10.The outcomes of robotic-assisted enucleation for tumors located in uncinate process of pancreas in 16 cases
Weiwei JIN ; Huizheng LU ; Jingtao CHEN ; Qicong ZHU ; Chao LU ; Yuanyu WANG ; Yiping MOU
Chinese Journal of Surgery 2024;62(10):923-928
Objective:To summarize the experience of robot-assisted enucleation of tumors located in uncinate process of pancreas.Methods:This is a retrospective case series study. The clinical data of patients with robot-assisted enucleation of tumors located in the uncinate process of pancreas at the Department of Gastroenterology and Pancreatic Surgery,Zhejiang Provincial People′s Hospital from June 2019 to December 2023 were retrospectively analyzed. A total of 16 cases were enrolled,including 10 males and 6 females,with an age( M(IQR)) of 56(21)years (range: 28 to 77 years),and body mass index of 22.4(2.3)kg/m 2 (range:19.8 to 25.6 kg/m 2).

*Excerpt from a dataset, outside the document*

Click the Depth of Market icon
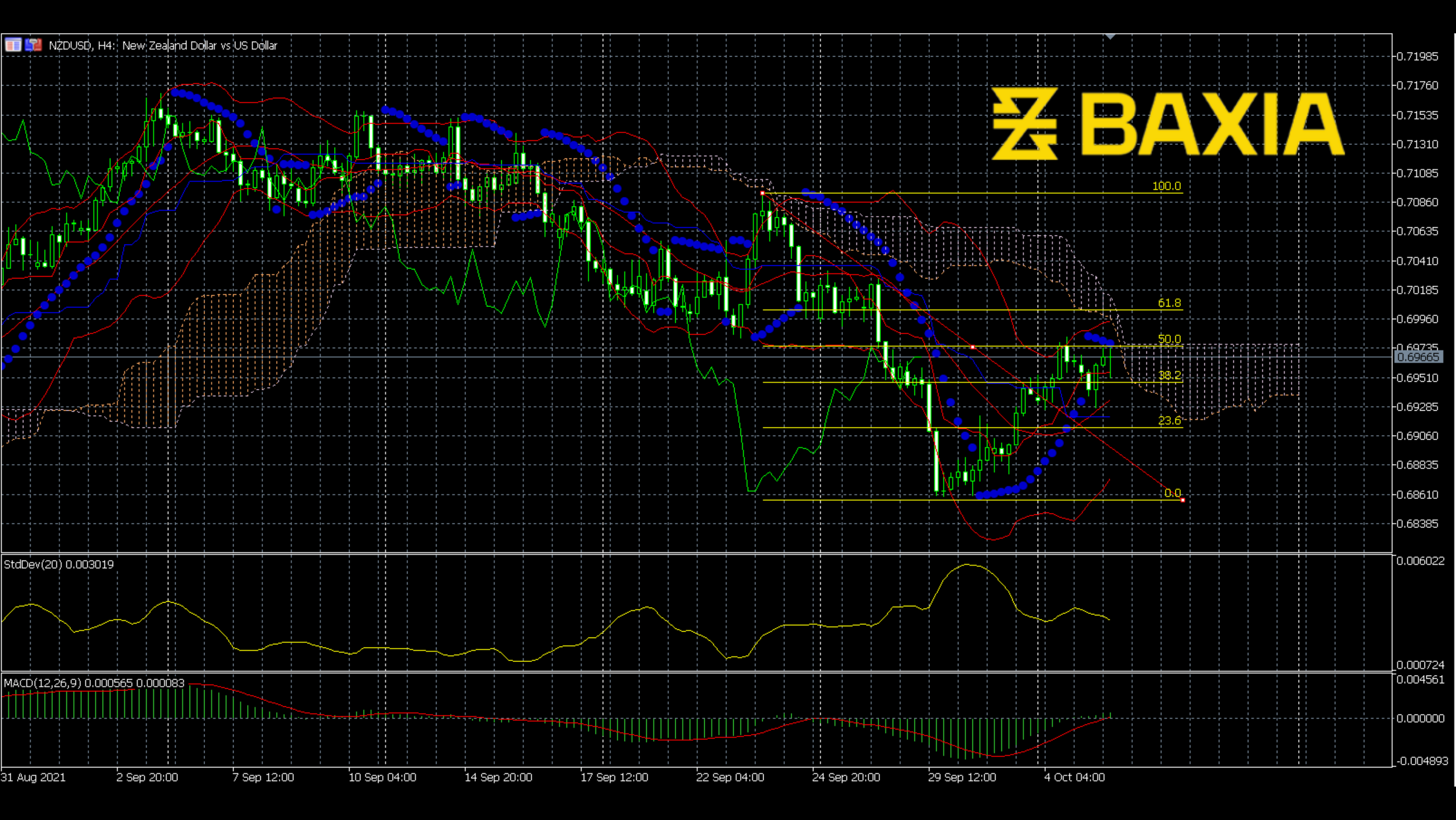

Follow-up was asked every 6 to 12 months after the first 3-month postoperative follow-up through out-patient service or via telephone. Results:In total 16 cases,there were 11 cases with pancreatic enucleation,and 5 cases with resection of the uninate process. The operation time was 70(60) minutes (range: 40 to 165 minutes),and the blood loss was 30(13)ml (range: 10 to 80 ml). The rate of pancreatic fistula was 5/16. The length of stay was 8(6)days (range: 5 to 33 days). The pathological finding included non-functional neuroendocrine tumor( n=3),insulinoma( n=2),introductal papillary mucinous neoplasm ( n=5),solid pseudopapillary neoplasm ( n=2),mucinous cystadenoma ( n=1),serous cystadenoma ( n=2),pseudocyst ( n=1). Follow-up as of March 12, 2024, the follow-up time was 16(12)months (range: 3 to 41 months). All patients had no new onset diabetes and no dyspepsia. Conclusion:Robot-assisted surgical system can be used for local resection of uncinate process tumors of pancreas,and the quality of life of patients can be improved.